Affordable meal program providers face pressure from rising food prices and high demand
The rising cost of food combined with the growing demand for affordable meal programs is putting pressure on school districts and nonprofits to serve meals to students who need them most.
Soaring inflation rates in recent months have led to a dramatic increase in requests from families for food programs provided by Hope for the Nations, says Chloe Kam, senior program director at the Kelowna-based nonprofit. , British Columbia.
At the same time, the cost of preparing breakfast and after-school meals for students in the local school district has increased.
“Before, our average breakfast cost was only about $1.50, and now we’re looking at $2.10 per breakfast,” Kam told host Chris Walker on CBC. South Dawn.
“That’s a pretty big increase considering we sent over 100,000 breakfasts last year… Inflation is affecting our budgets significantly.”
Rising cost of food
The cost of living has continued to increase at the fastest pace in decades across Canada, with the headline inflation rate rising to an annual rate of 6.8% in April, a 31-year high.
The latest finds from BC youth advocacy group First Call show that more than 15,000 children in the province lived in poor households in 2019.

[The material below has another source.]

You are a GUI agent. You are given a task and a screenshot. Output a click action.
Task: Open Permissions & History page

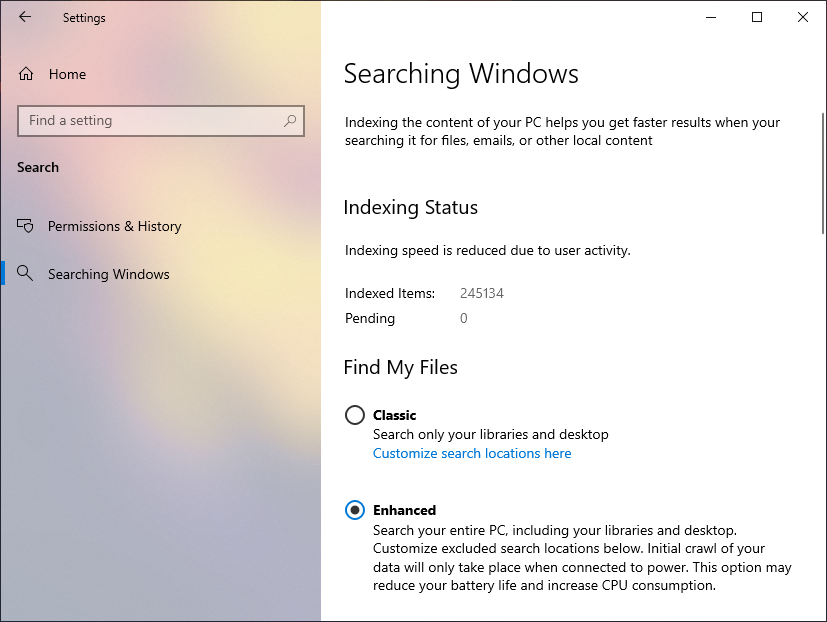(x=114, y=226)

BC school districts that offer their own lunch programs echo Kam’s concerns about rising food costs.
Principal Sean Della Vedova of Central Community School in Coquitlam explains that while staff deliver breakfast and lunch to students daily, the school also works with nonprofits such as the Rotary Club to deliver weekly. food baskets to students’ families.
The school has approximately 370 students. Della Vedova says 300 to 400 lunches are delivered to students each day, with around 80 breakfasts distributed each morning.
He says the queue for meal programs last year was longer than expected.
“There were families that I had never seen before in terms of accessing our supports,” he told CBC. The first edition.
The Government of British Columbia website shows that at least 20 school districts across the province offer meal programs, alone or in partnership with nonprofits like the United Way and Bowls of Hope Society, as well as private companies like Save-On-Foods.
Earlier this week, the government of British Columbia announcement its commitment to invest nearly $64 million in 60 school districts across the province, with some of the money going to meal programs.
In a press release, the British Columbia chapter of the Coalition for Healthy School Food said it welcomes the province’s one-time investment, which it says will support the expansion of school lunch programs. .
But chapter coordinator Samantha Gambling says the ultimate solution to food insecurity among young people is a permanent, government-funded universal food program for K-12 students.
“We can’t do it without public investment, and we can’t do it alone,” she said. “There really needs to be provincial and federal support for local school districts, schools and school communities to develop their own programs or expand existing ones.”
She adds that, based on her experience working with the Bulkley Valley School District in northwestern British Columbia, school districts in rural and remote communities face challenges accessing food options throughout the throughout the year, in addition to rising food prices.